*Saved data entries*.

################

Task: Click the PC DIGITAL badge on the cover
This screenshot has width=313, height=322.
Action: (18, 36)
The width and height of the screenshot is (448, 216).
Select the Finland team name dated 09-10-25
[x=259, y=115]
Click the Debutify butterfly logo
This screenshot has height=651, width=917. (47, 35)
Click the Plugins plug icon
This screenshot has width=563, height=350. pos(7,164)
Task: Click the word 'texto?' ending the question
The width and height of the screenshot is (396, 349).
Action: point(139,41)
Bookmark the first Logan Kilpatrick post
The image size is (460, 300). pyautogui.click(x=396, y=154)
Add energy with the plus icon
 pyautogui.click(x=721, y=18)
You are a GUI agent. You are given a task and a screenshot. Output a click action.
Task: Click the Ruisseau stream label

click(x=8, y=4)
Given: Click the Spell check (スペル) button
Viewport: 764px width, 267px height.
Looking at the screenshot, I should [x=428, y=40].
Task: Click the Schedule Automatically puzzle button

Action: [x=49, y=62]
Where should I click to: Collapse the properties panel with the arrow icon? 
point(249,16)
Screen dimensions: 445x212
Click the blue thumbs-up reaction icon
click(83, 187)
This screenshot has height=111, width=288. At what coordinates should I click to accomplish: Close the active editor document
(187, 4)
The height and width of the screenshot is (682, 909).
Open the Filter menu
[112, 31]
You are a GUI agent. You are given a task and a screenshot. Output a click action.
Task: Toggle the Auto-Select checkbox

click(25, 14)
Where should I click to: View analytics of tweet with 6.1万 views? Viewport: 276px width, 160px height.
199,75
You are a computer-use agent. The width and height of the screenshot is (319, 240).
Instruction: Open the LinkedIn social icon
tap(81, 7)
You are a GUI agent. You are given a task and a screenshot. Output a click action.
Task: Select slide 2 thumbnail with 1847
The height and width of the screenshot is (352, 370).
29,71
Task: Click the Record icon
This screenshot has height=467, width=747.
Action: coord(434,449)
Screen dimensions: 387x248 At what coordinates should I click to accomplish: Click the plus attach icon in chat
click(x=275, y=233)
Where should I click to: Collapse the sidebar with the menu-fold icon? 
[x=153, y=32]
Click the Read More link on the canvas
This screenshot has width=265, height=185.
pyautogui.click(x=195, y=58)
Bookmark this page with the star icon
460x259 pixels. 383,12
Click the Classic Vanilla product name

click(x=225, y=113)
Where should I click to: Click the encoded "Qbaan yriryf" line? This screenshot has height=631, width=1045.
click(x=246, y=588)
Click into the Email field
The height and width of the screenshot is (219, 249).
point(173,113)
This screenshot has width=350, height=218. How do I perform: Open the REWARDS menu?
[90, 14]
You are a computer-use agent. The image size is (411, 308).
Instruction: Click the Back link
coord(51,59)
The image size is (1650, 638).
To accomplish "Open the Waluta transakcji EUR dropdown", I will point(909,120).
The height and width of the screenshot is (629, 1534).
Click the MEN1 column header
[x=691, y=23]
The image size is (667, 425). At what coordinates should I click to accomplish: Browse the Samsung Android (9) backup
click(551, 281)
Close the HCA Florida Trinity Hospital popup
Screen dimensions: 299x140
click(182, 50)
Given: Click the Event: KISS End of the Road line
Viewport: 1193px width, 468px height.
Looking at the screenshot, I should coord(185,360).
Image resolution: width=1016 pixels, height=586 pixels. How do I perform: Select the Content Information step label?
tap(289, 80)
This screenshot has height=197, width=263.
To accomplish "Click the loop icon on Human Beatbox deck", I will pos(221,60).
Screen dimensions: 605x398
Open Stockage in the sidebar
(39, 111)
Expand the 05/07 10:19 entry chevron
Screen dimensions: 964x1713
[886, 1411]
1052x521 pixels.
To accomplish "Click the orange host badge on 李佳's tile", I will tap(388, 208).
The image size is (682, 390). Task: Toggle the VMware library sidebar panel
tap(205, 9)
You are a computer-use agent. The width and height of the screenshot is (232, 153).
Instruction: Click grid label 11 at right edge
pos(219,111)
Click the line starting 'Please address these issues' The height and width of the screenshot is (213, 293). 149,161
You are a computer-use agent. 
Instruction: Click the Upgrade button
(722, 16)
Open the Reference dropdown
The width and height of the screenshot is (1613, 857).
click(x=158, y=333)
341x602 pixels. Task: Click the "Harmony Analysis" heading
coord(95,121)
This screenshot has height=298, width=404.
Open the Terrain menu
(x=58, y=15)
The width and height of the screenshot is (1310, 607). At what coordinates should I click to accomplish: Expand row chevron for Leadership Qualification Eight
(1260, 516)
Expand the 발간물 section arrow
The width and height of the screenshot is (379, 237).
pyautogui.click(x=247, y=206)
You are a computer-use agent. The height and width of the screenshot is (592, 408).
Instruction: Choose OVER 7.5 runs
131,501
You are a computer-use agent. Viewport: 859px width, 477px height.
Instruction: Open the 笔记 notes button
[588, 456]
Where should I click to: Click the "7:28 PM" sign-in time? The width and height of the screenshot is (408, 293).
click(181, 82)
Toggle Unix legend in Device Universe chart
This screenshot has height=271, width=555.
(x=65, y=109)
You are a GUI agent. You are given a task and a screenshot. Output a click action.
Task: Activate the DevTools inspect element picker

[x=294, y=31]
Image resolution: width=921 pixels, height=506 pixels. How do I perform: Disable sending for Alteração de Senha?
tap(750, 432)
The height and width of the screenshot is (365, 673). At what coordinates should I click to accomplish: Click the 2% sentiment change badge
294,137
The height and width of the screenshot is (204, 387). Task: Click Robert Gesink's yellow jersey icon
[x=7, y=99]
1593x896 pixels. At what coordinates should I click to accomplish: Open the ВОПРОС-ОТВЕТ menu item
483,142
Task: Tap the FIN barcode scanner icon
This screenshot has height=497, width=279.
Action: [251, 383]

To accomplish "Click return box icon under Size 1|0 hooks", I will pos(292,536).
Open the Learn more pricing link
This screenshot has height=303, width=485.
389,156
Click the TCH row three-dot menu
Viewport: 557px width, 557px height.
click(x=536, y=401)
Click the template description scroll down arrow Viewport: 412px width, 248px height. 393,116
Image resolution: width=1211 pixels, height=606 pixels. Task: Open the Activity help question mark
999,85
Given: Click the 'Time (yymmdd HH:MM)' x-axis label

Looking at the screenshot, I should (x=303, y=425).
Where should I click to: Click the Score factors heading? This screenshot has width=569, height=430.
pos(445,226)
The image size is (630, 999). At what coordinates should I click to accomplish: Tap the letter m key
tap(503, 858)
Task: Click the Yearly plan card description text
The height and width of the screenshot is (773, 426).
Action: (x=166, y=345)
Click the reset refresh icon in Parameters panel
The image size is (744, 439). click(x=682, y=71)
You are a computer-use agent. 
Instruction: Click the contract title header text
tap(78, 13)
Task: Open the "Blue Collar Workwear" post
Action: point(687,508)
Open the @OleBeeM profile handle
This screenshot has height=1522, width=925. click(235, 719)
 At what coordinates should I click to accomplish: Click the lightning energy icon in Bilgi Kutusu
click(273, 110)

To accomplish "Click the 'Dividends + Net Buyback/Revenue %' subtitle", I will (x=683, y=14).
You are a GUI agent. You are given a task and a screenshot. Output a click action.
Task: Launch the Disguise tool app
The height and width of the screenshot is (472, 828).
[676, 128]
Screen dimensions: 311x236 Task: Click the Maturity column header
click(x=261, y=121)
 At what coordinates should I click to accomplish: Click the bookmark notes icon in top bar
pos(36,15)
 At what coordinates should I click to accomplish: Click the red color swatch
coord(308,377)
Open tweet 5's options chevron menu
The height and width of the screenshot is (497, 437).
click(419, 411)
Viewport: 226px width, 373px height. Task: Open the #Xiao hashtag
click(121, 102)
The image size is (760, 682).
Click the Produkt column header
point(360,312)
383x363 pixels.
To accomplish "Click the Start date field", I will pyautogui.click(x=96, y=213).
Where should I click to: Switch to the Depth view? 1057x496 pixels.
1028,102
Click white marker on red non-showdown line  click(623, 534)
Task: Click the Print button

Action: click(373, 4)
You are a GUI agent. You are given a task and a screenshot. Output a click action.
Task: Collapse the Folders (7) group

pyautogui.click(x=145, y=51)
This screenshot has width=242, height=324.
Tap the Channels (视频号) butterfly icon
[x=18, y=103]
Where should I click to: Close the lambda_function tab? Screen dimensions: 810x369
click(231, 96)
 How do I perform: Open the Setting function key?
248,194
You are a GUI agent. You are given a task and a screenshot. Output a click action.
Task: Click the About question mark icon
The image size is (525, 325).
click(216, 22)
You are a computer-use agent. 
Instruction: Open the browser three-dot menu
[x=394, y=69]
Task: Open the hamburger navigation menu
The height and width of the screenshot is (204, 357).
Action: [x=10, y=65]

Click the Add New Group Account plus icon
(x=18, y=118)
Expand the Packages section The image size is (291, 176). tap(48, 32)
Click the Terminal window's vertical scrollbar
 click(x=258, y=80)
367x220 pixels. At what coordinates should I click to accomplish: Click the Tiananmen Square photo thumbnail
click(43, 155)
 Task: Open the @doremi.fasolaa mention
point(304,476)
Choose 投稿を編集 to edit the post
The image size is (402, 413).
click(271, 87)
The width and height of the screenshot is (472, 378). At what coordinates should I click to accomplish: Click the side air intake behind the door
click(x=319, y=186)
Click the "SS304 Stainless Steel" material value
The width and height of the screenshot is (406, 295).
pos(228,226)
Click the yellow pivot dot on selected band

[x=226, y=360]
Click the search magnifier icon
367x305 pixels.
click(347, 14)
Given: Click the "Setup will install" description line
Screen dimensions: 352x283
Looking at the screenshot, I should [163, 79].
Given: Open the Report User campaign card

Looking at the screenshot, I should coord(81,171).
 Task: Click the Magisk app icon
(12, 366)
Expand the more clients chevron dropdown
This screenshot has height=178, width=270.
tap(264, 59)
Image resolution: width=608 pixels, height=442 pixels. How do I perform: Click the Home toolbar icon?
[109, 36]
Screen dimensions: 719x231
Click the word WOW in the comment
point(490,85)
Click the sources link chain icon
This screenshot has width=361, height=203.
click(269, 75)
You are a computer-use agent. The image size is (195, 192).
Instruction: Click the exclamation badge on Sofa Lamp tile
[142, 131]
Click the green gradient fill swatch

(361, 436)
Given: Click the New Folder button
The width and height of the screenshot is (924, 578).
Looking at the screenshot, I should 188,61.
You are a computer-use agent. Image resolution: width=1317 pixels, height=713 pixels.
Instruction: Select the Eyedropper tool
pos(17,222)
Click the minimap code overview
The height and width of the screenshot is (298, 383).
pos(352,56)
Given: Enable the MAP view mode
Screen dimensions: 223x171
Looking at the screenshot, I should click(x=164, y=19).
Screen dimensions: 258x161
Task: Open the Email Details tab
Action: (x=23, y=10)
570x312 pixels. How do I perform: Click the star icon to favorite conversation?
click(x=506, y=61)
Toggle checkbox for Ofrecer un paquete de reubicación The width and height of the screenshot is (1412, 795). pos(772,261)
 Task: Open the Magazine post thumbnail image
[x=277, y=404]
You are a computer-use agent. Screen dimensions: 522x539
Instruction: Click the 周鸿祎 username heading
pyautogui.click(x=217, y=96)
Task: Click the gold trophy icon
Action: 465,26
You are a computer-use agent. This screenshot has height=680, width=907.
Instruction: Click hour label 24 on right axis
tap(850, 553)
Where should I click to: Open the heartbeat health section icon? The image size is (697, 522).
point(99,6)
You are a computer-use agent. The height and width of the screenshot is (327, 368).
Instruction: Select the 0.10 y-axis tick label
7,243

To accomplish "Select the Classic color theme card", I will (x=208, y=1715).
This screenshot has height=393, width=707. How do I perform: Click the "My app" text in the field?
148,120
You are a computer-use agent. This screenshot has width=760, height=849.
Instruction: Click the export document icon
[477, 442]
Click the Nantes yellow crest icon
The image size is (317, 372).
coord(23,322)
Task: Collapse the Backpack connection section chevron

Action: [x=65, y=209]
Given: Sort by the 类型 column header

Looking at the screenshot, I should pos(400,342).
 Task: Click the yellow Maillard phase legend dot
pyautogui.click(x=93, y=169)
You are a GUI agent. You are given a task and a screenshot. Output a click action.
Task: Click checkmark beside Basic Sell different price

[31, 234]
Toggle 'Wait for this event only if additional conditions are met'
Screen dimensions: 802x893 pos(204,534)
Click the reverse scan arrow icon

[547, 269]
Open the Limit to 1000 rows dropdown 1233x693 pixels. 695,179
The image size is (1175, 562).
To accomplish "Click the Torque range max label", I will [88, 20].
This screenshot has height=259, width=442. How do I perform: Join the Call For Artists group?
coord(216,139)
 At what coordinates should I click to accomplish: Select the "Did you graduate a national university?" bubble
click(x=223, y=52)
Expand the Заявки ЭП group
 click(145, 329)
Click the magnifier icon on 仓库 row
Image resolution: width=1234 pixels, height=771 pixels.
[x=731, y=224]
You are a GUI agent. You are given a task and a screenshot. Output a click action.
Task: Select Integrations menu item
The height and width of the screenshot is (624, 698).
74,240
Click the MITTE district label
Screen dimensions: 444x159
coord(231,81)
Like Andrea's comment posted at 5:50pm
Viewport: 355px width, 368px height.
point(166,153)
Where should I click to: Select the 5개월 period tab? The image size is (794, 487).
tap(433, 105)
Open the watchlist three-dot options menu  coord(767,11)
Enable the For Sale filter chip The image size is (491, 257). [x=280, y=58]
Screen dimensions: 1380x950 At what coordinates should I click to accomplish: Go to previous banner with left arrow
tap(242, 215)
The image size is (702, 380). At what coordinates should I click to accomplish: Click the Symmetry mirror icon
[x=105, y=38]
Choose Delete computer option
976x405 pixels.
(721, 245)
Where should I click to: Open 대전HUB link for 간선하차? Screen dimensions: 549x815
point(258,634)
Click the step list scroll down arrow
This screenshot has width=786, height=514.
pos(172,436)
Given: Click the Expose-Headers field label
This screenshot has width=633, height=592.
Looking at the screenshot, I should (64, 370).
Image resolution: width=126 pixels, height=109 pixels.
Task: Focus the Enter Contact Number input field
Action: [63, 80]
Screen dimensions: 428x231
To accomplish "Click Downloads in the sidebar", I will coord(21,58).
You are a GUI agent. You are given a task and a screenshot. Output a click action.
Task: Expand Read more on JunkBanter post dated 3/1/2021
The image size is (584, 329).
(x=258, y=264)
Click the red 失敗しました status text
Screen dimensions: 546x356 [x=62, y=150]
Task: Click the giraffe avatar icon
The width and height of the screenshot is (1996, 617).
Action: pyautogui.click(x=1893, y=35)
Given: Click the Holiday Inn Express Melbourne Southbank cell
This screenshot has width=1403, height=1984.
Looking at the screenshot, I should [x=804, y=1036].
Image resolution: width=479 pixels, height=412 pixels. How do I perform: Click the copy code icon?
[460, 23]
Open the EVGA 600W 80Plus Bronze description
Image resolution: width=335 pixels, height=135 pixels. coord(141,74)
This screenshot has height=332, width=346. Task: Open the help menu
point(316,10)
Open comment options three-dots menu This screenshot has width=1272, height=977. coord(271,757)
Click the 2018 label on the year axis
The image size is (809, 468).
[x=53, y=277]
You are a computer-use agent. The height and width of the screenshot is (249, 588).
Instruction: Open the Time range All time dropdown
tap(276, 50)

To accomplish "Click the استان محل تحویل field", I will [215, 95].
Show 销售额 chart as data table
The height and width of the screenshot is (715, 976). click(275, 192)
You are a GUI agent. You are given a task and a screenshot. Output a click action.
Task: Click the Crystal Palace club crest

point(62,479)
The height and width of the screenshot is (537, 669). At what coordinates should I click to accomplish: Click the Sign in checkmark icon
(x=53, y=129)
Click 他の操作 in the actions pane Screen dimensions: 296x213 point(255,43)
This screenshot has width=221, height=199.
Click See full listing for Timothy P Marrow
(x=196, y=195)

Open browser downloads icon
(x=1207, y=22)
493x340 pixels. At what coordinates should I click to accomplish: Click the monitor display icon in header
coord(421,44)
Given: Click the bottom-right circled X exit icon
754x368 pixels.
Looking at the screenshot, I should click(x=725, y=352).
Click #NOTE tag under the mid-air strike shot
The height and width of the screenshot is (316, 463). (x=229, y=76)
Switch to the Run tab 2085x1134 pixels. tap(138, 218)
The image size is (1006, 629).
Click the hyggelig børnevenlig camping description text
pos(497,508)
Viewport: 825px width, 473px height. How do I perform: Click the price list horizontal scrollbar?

################

*PROBLEM REQUIREMENTS*. Go through the records above, find each line with the string "Read", and copy it.

*PROBLEM SOLUTION*.
Click the Read More link on the canvas
Task: Expand Read more on JunkBanter post dated 3/1/2021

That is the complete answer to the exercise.